"Emil," Pauly said, as the older doll let him in through the front door, "the tree in your neighbors' front yard is changing its clothes! How does it do that?"
Emil thought he knew what Pauly was talking about, but it was better to look and see. The two dolls went back out onto the front porch, and Pauly pointed. "See?" he said.
Just as Emil thought, Pauly meant the tree across the street that had changed its leaves from green to red.
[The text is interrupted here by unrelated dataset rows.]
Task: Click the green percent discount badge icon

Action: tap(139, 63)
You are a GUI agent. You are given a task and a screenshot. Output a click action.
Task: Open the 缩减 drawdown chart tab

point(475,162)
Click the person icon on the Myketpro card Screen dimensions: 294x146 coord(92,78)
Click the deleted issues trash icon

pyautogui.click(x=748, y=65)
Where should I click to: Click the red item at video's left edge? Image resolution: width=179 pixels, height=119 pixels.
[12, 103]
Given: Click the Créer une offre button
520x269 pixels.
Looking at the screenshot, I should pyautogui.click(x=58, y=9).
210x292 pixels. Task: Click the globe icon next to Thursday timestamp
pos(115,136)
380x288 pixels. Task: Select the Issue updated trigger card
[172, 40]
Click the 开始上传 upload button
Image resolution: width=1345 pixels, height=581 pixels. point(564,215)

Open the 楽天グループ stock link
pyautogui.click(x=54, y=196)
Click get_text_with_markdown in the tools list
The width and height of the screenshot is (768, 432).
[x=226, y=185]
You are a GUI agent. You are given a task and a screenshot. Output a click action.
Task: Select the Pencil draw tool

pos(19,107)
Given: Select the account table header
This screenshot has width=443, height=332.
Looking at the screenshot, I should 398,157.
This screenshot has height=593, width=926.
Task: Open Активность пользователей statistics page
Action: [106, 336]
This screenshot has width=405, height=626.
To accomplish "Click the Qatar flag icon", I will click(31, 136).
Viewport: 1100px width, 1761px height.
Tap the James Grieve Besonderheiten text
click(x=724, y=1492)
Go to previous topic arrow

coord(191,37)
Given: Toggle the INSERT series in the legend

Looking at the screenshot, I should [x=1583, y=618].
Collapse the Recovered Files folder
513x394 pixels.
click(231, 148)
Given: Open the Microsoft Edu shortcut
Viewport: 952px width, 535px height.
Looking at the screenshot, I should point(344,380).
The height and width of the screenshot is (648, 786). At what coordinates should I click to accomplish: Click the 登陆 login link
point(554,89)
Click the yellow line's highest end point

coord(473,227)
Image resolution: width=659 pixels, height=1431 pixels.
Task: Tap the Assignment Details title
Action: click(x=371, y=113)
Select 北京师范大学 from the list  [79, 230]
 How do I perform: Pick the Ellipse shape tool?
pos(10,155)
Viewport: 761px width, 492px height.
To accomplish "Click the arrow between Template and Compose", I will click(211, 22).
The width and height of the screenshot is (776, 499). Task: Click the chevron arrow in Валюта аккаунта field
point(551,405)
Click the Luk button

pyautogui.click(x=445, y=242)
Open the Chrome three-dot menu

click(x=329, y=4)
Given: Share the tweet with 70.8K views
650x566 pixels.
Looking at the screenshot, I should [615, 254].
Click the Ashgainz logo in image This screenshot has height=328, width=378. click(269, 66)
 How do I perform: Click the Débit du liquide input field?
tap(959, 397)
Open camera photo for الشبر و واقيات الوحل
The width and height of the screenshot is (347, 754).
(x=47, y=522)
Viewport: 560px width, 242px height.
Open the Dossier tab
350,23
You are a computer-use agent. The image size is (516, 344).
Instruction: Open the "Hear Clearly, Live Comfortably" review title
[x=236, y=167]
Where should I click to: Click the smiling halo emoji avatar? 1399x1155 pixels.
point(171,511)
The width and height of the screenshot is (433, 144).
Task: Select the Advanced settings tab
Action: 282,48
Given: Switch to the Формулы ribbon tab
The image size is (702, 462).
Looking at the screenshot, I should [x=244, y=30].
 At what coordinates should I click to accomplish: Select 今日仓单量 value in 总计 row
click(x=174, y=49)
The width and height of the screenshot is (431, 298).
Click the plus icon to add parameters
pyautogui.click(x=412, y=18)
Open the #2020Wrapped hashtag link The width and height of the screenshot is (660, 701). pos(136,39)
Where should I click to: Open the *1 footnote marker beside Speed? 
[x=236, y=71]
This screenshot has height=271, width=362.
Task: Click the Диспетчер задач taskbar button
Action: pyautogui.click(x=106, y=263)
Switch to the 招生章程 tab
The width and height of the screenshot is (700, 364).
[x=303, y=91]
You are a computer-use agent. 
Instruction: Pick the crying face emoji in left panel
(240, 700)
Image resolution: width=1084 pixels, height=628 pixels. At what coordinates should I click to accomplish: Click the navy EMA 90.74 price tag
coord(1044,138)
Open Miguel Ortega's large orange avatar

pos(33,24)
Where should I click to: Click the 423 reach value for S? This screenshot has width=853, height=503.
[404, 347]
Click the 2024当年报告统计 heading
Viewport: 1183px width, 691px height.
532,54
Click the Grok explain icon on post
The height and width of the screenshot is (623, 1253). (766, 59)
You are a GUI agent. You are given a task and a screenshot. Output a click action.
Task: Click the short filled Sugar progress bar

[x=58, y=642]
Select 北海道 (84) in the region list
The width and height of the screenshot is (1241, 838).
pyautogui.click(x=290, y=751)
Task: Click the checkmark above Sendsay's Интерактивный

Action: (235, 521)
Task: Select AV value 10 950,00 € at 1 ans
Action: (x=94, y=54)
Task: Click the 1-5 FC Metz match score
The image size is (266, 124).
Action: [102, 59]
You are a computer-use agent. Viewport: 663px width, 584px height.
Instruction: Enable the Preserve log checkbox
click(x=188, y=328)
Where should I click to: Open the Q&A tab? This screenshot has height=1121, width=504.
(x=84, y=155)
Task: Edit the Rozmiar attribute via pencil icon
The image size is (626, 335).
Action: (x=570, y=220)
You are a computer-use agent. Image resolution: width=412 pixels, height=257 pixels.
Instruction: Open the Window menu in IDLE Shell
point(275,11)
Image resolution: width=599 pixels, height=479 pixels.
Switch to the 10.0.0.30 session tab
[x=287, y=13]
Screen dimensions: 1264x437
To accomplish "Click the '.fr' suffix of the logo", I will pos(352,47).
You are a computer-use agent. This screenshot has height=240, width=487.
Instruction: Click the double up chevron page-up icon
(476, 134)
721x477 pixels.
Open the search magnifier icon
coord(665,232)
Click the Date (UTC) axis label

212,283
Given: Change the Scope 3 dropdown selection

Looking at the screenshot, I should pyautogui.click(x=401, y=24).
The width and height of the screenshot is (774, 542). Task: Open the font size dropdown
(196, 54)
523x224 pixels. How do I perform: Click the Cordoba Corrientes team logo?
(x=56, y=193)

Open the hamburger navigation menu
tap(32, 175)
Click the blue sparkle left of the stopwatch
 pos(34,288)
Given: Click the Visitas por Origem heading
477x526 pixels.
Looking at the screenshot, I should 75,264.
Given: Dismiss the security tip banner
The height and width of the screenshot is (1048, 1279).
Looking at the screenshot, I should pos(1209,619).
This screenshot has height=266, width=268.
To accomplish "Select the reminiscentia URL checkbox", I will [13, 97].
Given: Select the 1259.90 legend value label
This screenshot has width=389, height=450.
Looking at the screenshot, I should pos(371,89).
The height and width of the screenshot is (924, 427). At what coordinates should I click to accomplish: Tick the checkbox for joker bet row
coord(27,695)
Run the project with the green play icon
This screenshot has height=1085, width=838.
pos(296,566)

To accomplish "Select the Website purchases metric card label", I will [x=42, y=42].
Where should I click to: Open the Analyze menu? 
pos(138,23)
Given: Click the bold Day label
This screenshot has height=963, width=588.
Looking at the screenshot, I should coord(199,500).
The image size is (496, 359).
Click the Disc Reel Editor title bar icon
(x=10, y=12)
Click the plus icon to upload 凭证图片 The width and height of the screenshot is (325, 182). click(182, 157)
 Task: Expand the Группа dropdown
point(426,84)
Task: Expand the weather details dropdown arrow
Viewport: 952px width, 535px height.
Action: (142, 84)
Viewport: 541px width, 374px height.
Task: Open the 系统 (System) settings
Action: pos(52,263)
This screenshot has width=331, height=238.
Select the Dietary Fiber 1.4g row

"That's not all," Pauly continued, once he knew that Emil had seen the tree he meant, "the tree behind the house is doing the same thing, and other trees are changing their clothes, too."
Emil knew this, but he thought he would let Pauly say everything he wanted to say. Emil, like most dolls, is a good listener.
"Not only that," Pauly went on, "Jeffy took me along when he went for a drive with his parents up into the mountains, and there were other trees there that were changing their clothes."
"Some of them," he said, "were putting on red leaves, and some of them were dressing themselves in yellow leaves."
The two dolls turned to go back into the house. "I don't know what they did with their green leaves, though," he said. "They can't walk, I don't think, so who takes the green ones away? I don't know how they put them on, either, I never saw any of them reach down and pick up a new leaf to put on, and who brings them the red and yellow leaves to wear?"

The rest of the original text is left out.